Now, as an aside, according to Cisco, STP still runs on a PortFast enabled interface and will revert to a blocking state if it has to. I'm not 100% sure how to interpret that statement. Perhaps it means that a PortFast enabled port will still send BPDUs, but for sure, it should not receive BPDUs.

The latter part makes perfect sense. If you configure a port for PortFast, it means you expect to plug a device into it that does not run spanning-tree, like a PC, laptop, server, or other end-device. If some knucklehead plugs a BPDU-running switch into a PortFast eneabled port, that port will receive BPDUs and then shut itself down to prevent a loop.

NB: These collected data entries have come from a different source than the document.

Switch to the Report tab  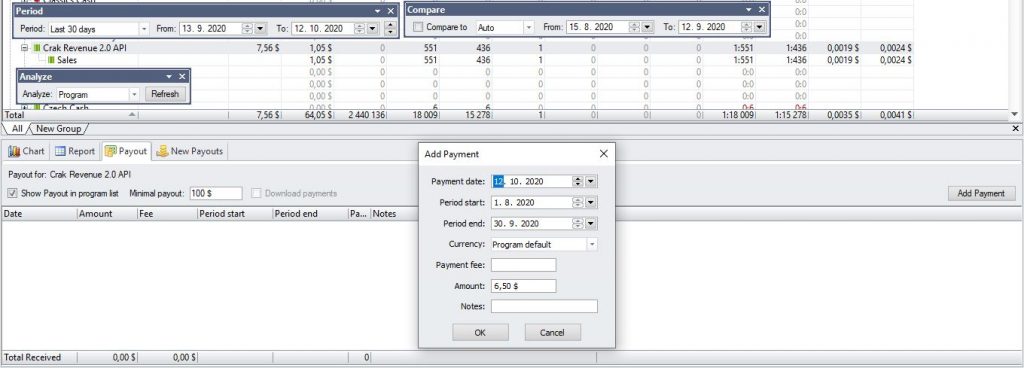74,151
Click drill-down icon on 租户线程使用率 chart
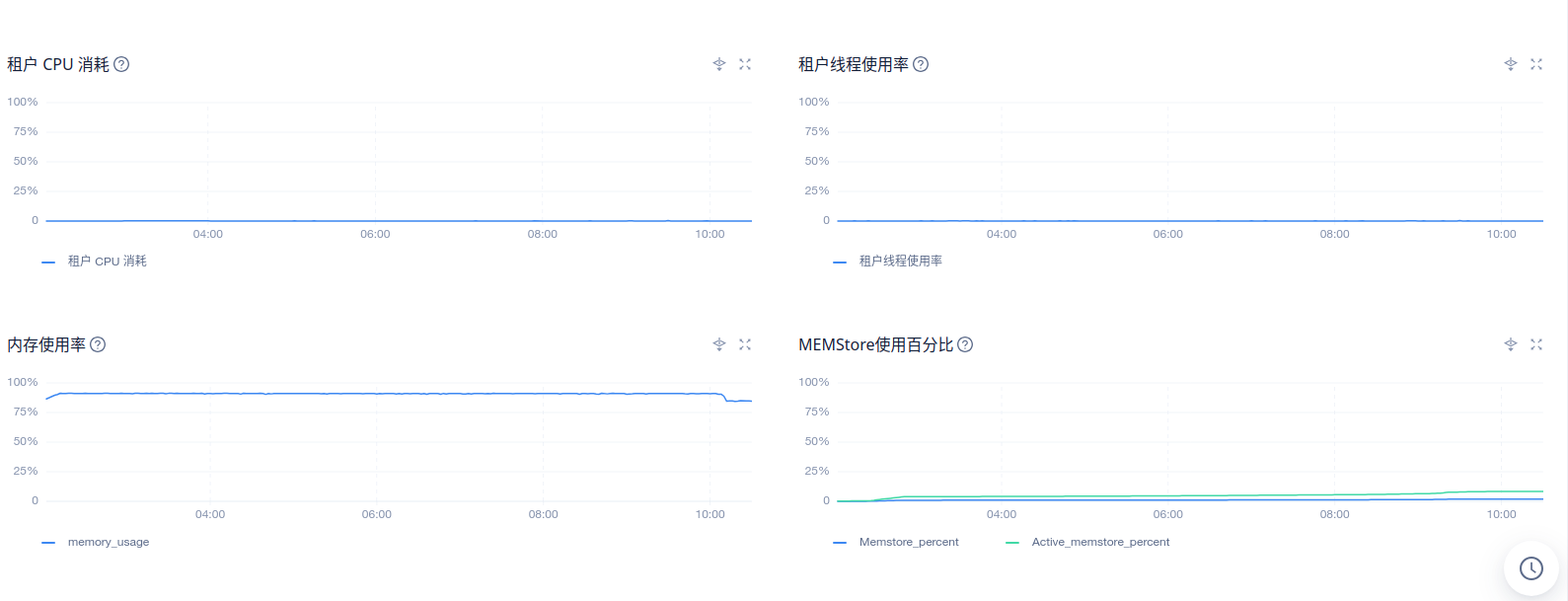Viewport: 1568px width, 601px height. pos(1511,64)
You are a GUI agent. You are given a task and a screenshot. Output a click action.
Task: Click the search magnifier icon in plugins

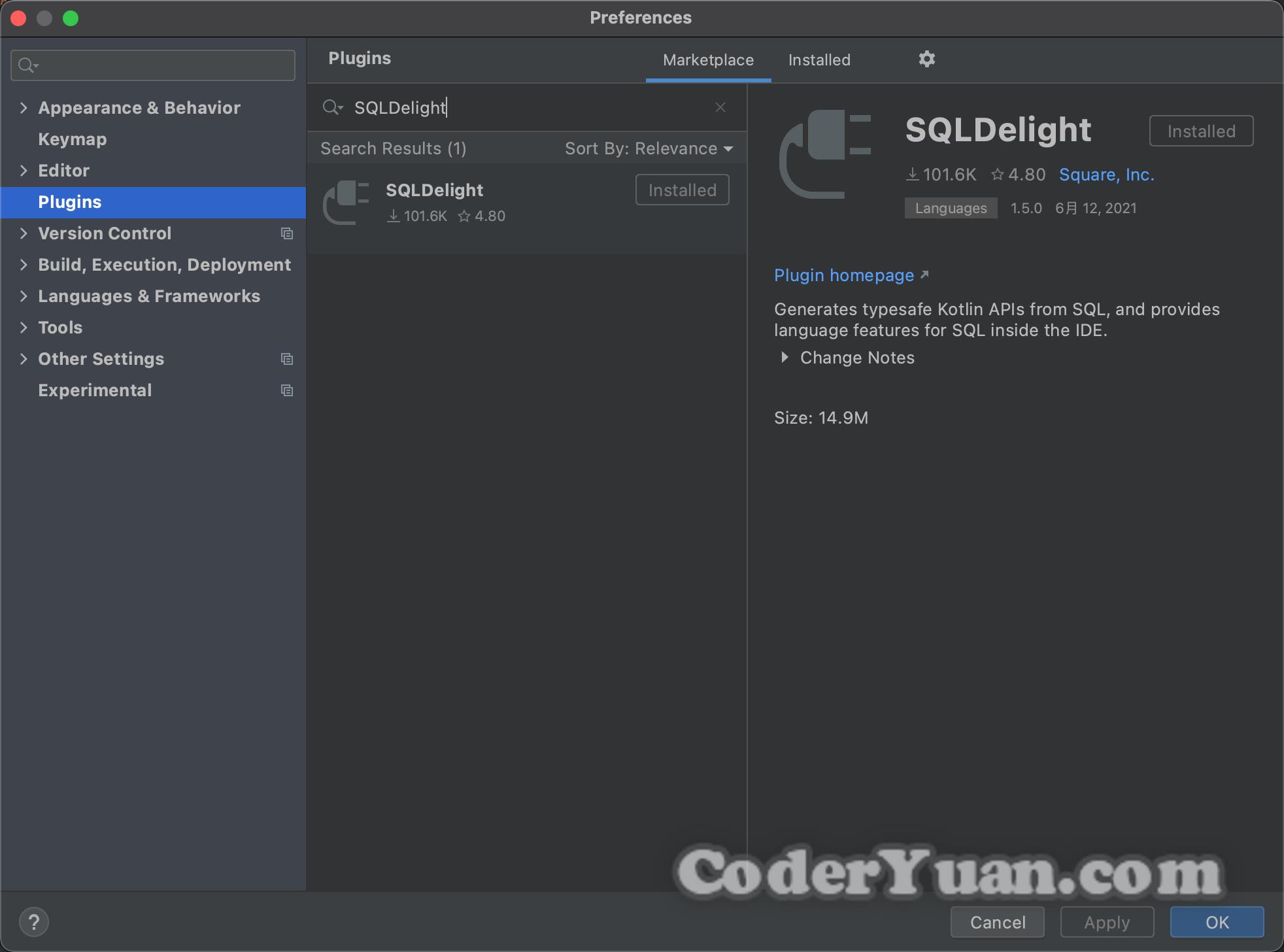pyautogui.click(x=332, y=108)
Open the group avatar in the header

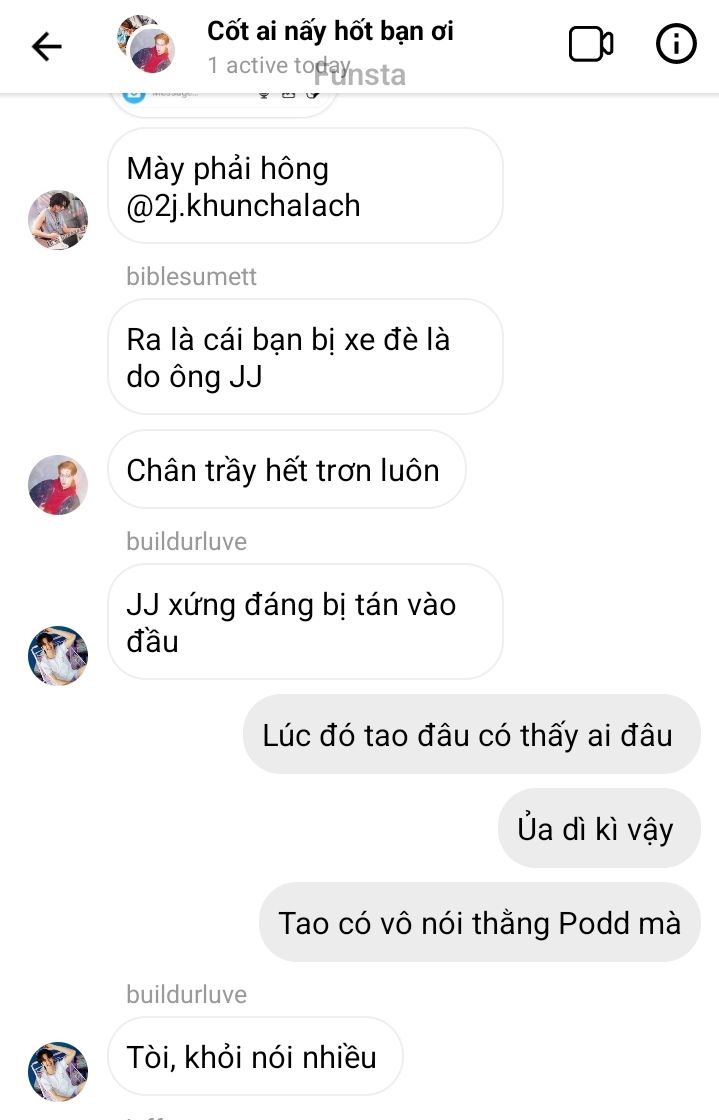[146, 44]
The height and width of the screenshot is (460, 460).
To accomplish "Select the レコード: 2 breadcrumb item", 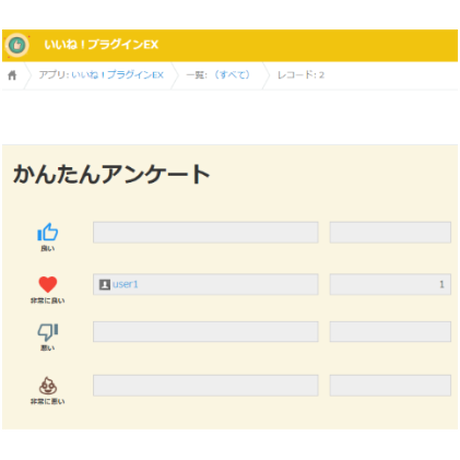I will 301,75.
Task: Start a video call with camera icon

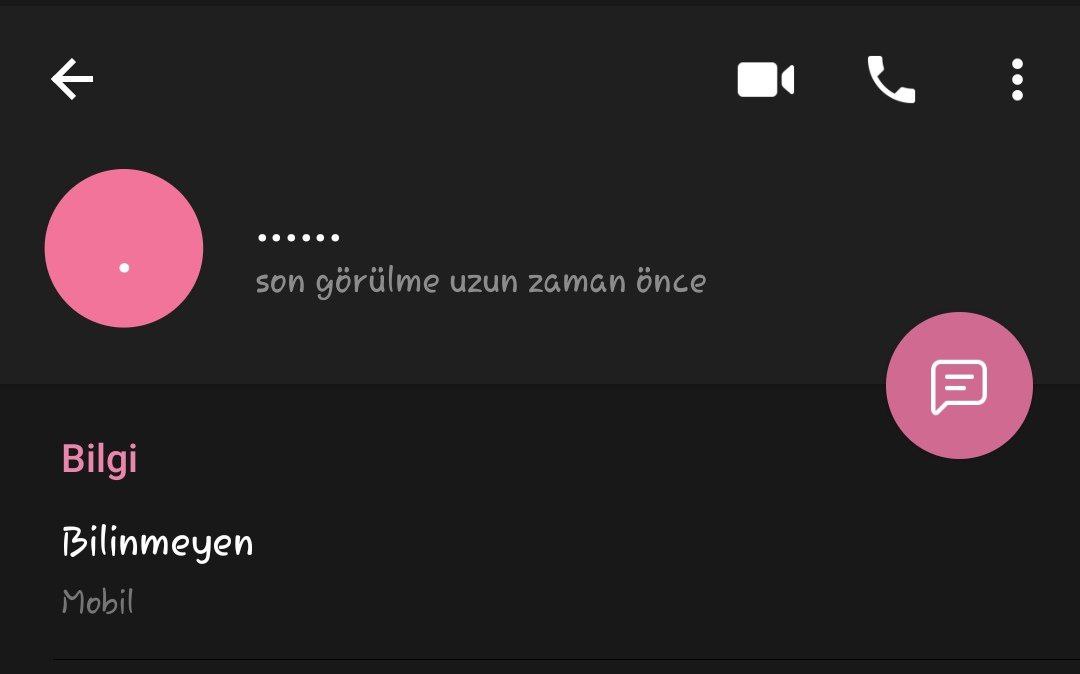Action: [x=765, y=80]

I don't have an answer for the second question. All I can think of is that the statistics may be taken over a set period of time and resets to zero once the new period begins.

HTH

Victor

Blue

Re: Catching the source of a STP Loop

Kevin:

CCIE??

Just noticed that.

Congrats, man!

Victor

Re: Catching the source of a STP Loop

Thank you Victor! 9th May, R&S, #20765. I have difficulty coming to terms with it myself!

Kevin Dorrell

Luxembourg

Blue

Re: Catching the source of a STP Loop

LOL :-)

Im very happy for you, buddy. Enjoy the feeling!

Victor

Hall of Fame Super Silver

Re: Catching the source of a STP Loop

Hello Kevin,

congratulations !

best regards

Giuseppe

Re: Catching the source of a STP Loop

Grazie tanto Giuseppe. Non avrei potuto farlo senza tutti miei colleghi qui su NetPro. Mi rendo conto comunque che c'ho ancora tanto da imparare.